Two facts stand out about Donald Trump’s remarkable ascension to the presidency. First, no presidential candidate—not even Barry Goldwater or George McGovern—faced so much internal opposition from his own party, with many major figures saying Trump was manifestly unfit for office. Second, that opposition, which initially seemed so fierce, quickly diminished to almost nothing. Trump was able to consolidate enough of the Republican vote to win an Electoral College victory, and from there any lingering dissent has been almost wholly stamped out.
The big political story of 2016 was the failure of Never Trump, a movement of brave defiance that ended in capitulation. This is a story that will have fateful consequences, because there is every evidence that the powers that be in the GOP, notably Speaker Paul Ryan, are going to continue surrendering to Trump on key issues, paving the way for Trump to remake the Republican Party as he sees fit.

══════════════════════════════

## Problem 1:
Rewrite all of the records below with "screenshot" swapped for "capture" everywhere it appears and nothing else changed. Leave the pictures out.

## Record excerpts:

══════════════════════════════

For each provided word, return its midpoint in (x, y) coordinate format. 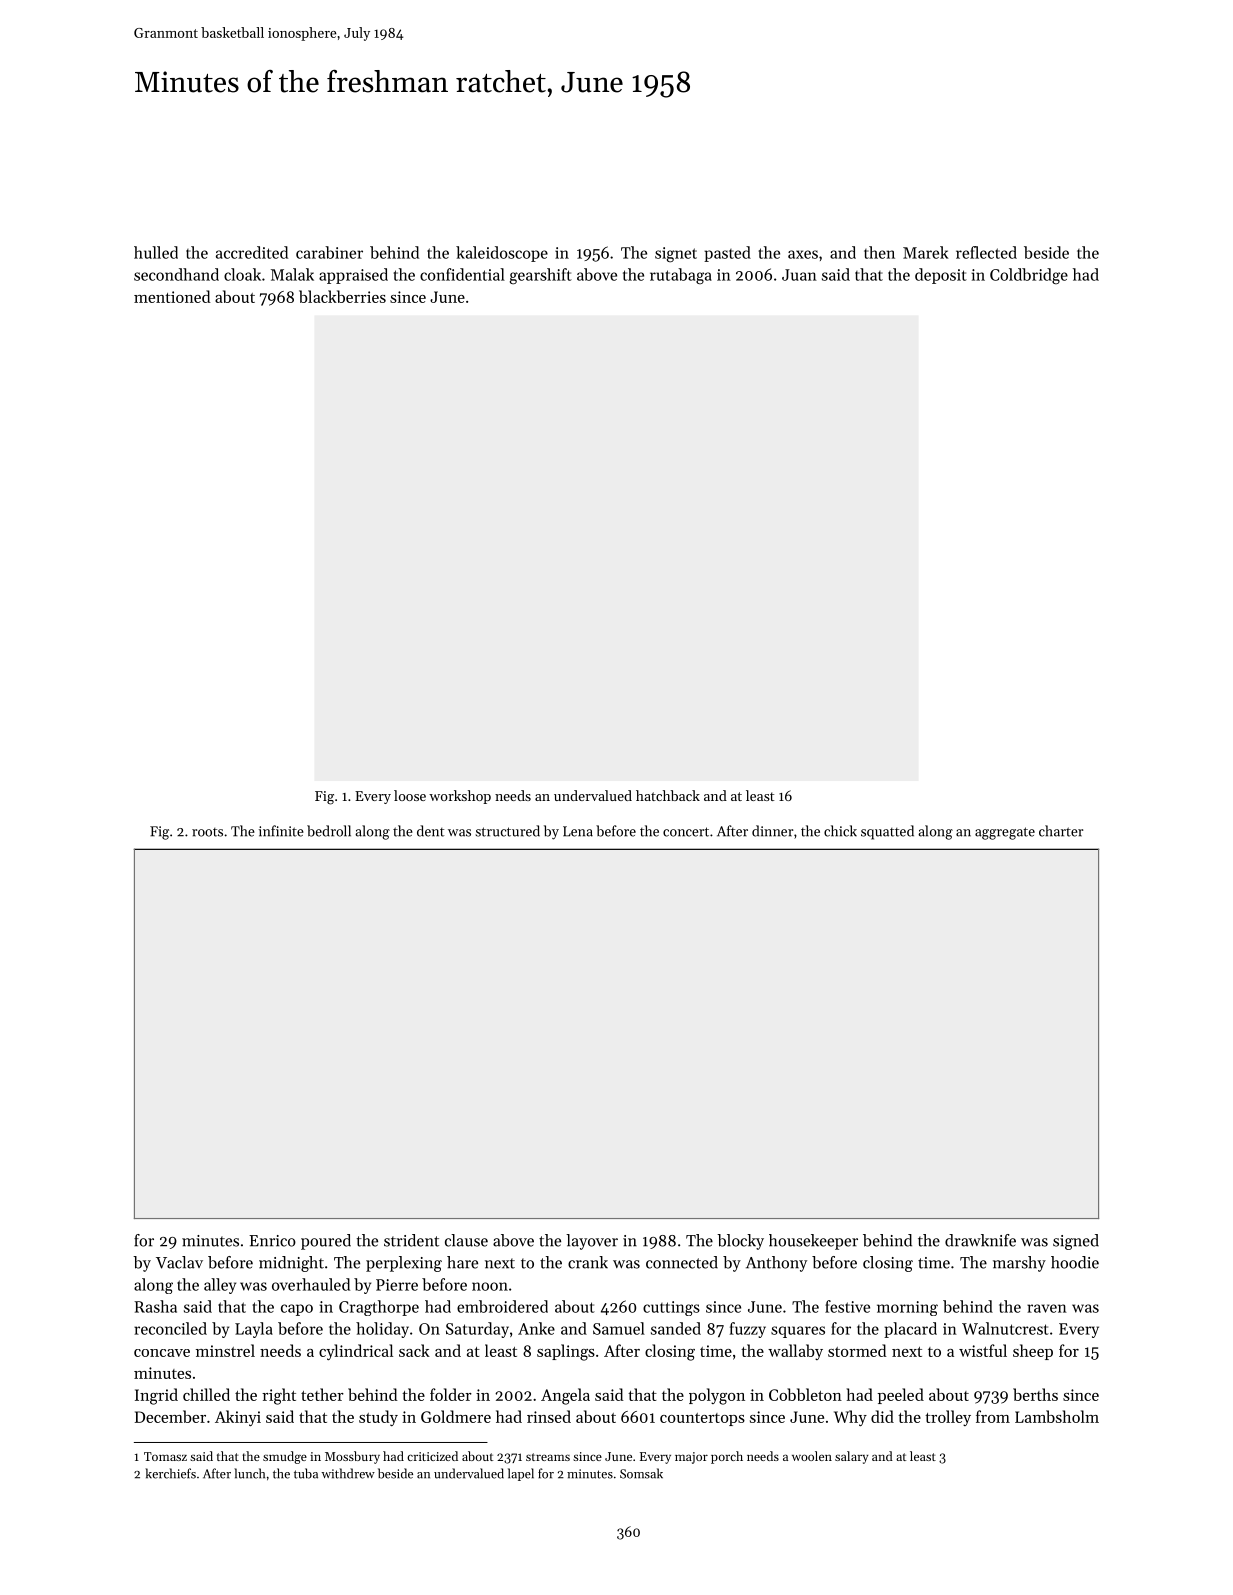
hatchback (668, 795)
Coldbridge (1029, 276)
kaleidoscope (502, 254)
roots (207, 832)
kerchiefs (170, 1473)
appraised (353, 276)
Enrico (272, 1241)
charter (1061, 831)
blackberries (342, 296)
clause (466, 1240)
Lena (578, 831)
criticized (432, 1456)
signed (1076, 1242)
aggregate (1005, 833)
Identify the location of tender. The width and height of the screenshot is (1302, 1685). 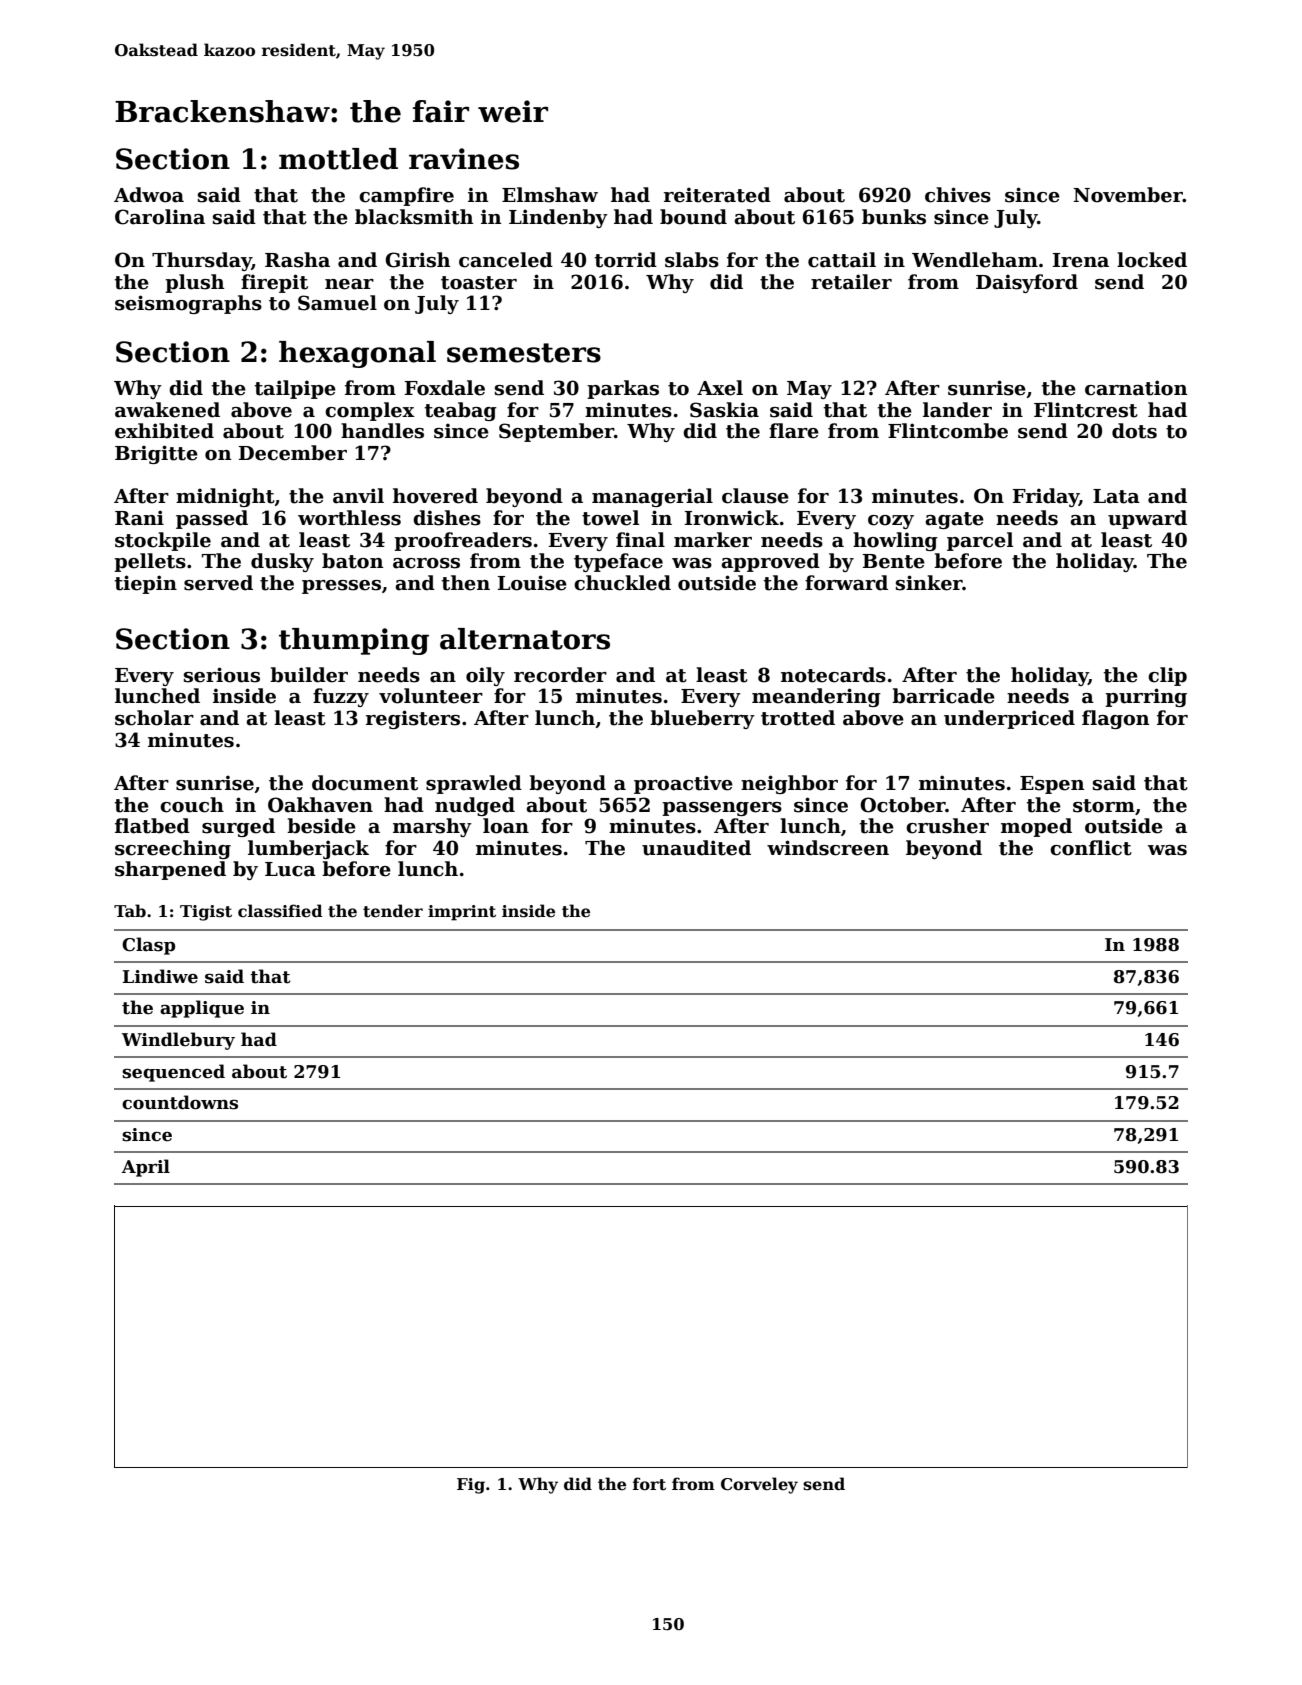
(393, 911).
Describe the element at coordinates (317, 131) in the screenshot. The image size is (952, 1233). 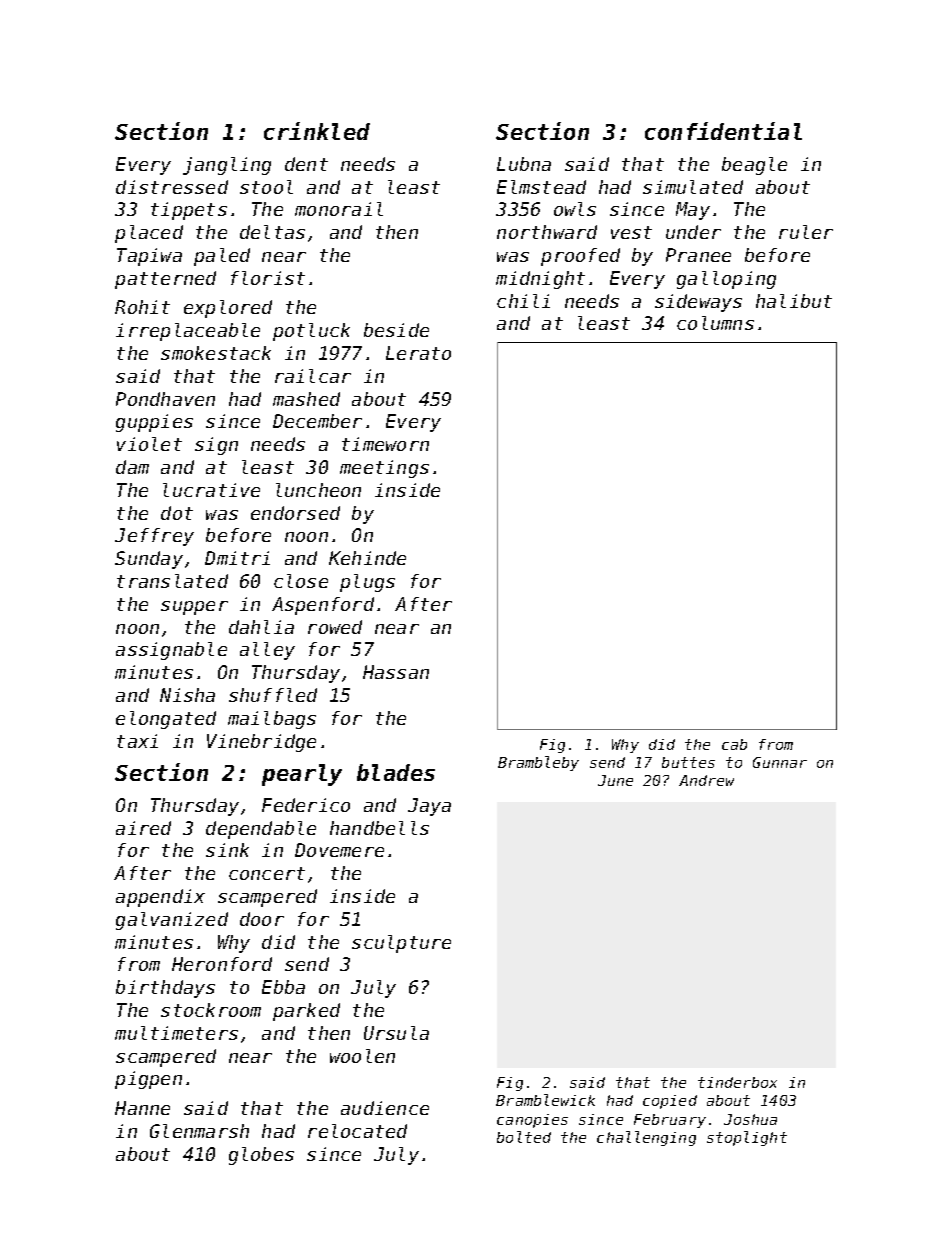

══════════════════════════════

## Problem 2:
Carry on the piece about Trump and the Never Trump movement from its last sentence.

## Response 1:
For each provided word, return its midpoint in (x, y) coordinate format. 
hatchback (668, 795)
Coldbridge (1029, 276)
kaleidoscope (502, 254)
roots (207, 832)
kerchiefs (170, 1473)
appraised (353, 276)
Enrico (272, 1241)
charter (1061, 831)
blackberries (342, 296)
clause (466, 1240)
Lena (578, 831)
criticized (432, 1456)
signed (1076, 1242)
aggregate (1005, 833)
Identify the location of tender. The width and height of the capture is (1302, 1685). 
(393, 911).
Describe the element at coordinates (317, 131) in the capture. The image size is (952, 1233). 

## Response 2:
Senator Marco Rubio, for example, said Trump was a “con man” and too dangerous to control the nuclear codes, but he ended up endorsing him. Ryan said Trump’s attack on a Mexican-American judge for his ethnicity was the “textbook definition of a racist comment,” but he also endorsed Trump. In June, Mitt Romney said a President Trump would incite “trickle-down racism and trickle-down bigotry and trickle-down misogyny—all of these things are extraordinarily dangerous to the heart and character of America.” After Trump won, Romney quickly made his peace with him, telegraphing that he would serve as Trump’s secretary of state, a job application that has required him to undergo a humiliating ritual of praising Trump and walking back his earlier comments.
But one man perfectly symbolizes how the Republican Party bowed before Trump: Ted Cruz.
Cruz has every reason—both personal and political—to hate Trump. In March, in the thick of the Republican primary, Trump retweeted an image that contrasted the physical appearance of his wife Melania with that of Cruz’s wife Heidi, the implication being that Heidi Cruz was not sexually desirable. Cruz responded the next day by saying Trump should “leave Heidi the hell alone.” In May, Trump touted a National Inquirer story that alleged that Cruz’s father Rafael was involved in the assassination of President John F. Kennedy.
At first, it seemed like Trump’s attack on Cruz’s wife and father would make it impossible for the Texas senator to endorse Trump for president. Furthermore, Cruz had described Trump as a bully, “utterly amoral,” and a pathological liar. In July, in a speech before the Republican National Convention, Cruz resolutely refused to endorse Trump, urging the attendees, amid widespread booing, to “vote their conscience.”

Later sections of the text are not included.